I could fire up the mysql client and start building huge great selects and subselects to re-insert all the records from A that do not have existing entries in B... you know the kind of thing.  I used to know a guy who did everything in Windows 2000 from an interactive SQL prompt - he lived in the database, so to speak.  Or I could do it in Python, since all the scripts that process the data are Python.

I chose to use SPE, which I've been trying out as a sort of alternative to PythonWin.  It's... nice but flakey, rather like an apple turnover.  When I first installed it I couldn't save modified files; looks like that was because the version of wxWindows was a bit old.  After fixing that, the only real problem has been that when it executes long-running code there's no output, so you can write a big for loop that takes a couple of minutes to run, including nice progress-reporting prints and you get the output all in one chunk at the end.  Sub-optimal.  But this isn't an SPE review.

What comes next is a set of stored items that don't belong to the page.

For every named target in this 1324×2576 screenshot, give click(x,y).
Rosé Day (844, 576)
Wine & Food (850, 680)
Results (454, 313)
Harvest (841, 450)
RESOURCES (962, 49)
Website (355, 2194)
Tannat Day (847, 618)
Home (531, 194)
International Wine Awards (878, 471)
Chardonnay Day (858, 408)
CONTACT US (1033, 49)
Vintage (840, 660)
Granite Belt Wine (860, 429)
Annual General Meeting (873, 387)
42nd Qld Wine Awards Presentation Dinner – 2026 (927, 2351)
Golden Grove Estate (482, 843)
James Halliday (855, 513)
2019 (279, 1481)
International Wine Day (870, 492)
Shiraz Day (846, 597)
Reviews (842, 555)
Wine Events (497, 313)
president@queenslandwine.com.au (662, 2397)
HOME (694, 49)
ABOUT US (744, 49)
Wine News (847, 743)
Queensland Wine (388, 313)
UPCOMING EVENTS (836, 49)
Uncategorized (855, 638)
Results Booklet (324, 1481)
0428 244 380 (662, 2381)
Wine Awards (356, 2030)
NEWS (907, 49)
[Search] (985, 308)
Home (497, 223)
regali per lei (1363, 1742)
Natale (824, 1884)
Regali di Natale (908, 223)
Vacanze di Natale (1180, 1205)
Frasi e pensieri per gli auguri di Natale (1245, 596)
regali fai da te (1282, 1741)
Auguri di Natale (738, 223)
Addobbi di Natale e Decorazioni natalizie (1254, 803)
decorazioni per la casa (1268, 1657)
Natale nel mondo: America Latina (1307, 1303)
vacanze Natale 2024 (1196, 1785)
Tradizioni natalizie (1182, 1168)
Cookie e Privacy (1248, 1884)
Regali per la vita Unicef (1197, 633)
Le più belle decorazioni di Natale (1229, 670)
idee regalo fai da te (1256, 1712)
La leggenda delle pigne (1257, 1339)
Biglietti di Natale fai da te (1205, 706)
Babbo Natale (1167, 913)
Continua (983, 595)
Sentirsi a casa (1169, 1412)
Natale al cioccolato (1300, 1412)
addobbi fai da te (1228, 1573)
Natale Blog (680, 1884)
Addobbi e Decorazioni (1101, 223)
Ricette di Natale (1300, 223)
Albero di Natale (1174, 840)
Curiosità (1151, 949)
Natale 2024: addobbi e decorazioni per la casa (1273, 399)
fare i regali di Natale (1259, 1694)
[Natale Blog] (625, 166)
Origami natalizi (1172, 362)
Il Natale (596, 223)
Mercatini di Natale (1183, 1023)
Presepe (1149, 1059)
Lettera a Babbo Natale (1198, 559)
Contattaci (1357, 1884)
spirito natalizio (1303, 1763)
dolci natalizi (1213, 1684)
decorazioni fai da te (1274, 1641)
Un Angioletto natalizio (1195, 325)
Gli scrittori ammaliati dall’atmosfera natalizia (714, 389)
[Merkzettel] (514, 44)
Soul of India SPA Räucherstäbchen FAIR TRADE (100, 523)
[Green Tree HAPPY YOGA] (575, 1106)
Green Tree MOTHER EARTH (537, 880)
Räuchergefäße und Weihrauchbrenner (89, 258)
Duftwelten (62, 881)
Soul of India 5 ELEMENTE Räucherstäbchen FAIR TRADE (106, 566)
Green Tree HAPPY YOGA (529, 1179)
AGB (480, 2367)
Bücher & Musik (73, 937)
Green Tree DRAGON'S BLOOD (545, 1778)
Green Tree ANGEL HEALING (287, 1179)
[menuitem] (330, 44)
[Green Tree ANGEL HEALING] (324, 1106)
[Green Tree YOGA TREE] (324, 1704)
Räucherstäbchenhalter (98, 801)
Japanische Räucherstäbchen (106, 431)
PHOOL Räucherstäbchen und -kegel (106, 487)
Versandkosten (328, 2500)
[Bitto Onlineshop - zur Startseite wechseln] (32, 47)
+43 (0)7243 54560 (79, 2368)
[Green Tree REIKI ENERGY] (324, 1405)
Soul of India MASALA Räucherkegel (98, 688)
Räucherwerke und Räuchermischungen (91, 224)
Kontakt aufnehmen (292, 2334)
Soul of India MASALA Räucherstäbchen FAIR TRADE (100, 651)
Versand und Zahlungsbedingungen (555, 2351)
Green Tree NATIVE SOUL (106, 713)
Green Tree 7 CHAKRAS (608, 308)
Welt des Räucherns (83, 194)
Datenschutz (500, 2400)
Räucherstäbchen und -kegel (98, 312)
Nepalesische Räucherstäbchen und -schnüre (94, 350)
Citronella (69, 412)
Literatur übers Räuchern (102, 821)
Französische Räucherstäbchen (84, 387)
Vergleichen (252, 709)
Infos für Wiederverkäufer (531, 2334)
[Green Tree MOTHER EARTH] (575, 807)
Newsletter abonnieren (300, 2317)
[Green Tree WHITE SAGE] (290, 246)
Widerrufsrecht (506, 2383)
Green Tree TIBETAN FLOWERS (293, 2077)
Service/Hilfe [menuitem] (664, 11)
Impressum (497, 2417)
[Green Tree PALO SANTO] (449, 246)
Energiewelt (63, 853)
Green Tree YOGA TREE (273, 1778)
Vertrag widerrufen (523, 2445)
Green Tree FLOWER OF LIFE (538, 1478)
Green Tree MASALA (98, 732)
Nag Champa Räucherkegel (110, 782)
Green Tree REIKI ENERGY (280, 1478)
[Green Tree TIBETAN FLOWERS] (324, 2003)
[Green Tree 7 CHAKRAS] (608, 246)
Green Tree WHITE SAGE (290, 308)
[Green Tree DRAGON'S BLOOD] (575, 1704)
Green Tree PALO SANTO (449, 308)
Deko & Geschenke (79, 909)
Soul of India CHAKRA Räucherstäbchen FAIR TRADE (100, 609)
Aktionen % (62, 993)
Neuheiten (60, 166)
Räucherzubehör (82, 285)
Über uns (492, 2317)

Python in interactive mode is rather nice for this sort of thing.  You import MySQLdb and proceed, using idioms like:
conn = MySQLdb.connect(host='myhost', user='myuser', passwd='mypasswd', compress=1, db='theDatabase')
cr = conn.cursor()

For basic playing around you can do everything with the one cursor.
#get a list of the keys that have been screwed up.  When building
#SQL strings, get into the habit of using double-quotes, since SQL
#usually likes single ones.
cr.execute("select distinct Key from A where Key like '0%%';")
#fetchall returns a tuple of values, so to get the actual keys, map it.
#"suc" is for Screwed Up Keys...
suc = map(lambda x:x[0], cr.fetchall())

#get a list of the keys that exist in B cr.execute("select distinct Key from B;") existing = map(lambda x:x[0], cr.fetchall())

#Find all the keys in A that don't exist in B fixers = [x for x in suc if not x in existing]


And so on.  Of course, much of this could be done in large and clever SQL constructs, but that wouldn't give me the ability to check, at each stage, what results I have and what effect they will have.  I also get the ability to do more clever iterative processing, look things up on the fly and generally think about the way in which I solve the problem rather than the exact syntax that one needs to use to express a left join.  And when I'm done, the session tab in SPE gives me a list of all the statements I executed, so I can snarf the clever stuff into a script if I want to.

Things to remember - use MySQLdb.escape_string when building SQL queries (you never know when that rogue apostrophe will strike), use the description tuple of field names attached to a cursor after a select is executed - very handy when you don't know the order of fields (element 0 of each entry of the tuple is the field name).  In fact, that warrants an example:
cr.execute("select * from SomeTable;")
#Fetch a row
r = cr.fetchone()
data = {} #create a dict
#iterate through the columns
for i in range(len(cr.description)):
 f = cr.description[i][0] #field (column) name
 data[f] = r[i] #set the value in the dict, indexed by the column name


Nothing fancy or groundbreaking, but it's nice to see a real, practical value for the interpreted nature of Python.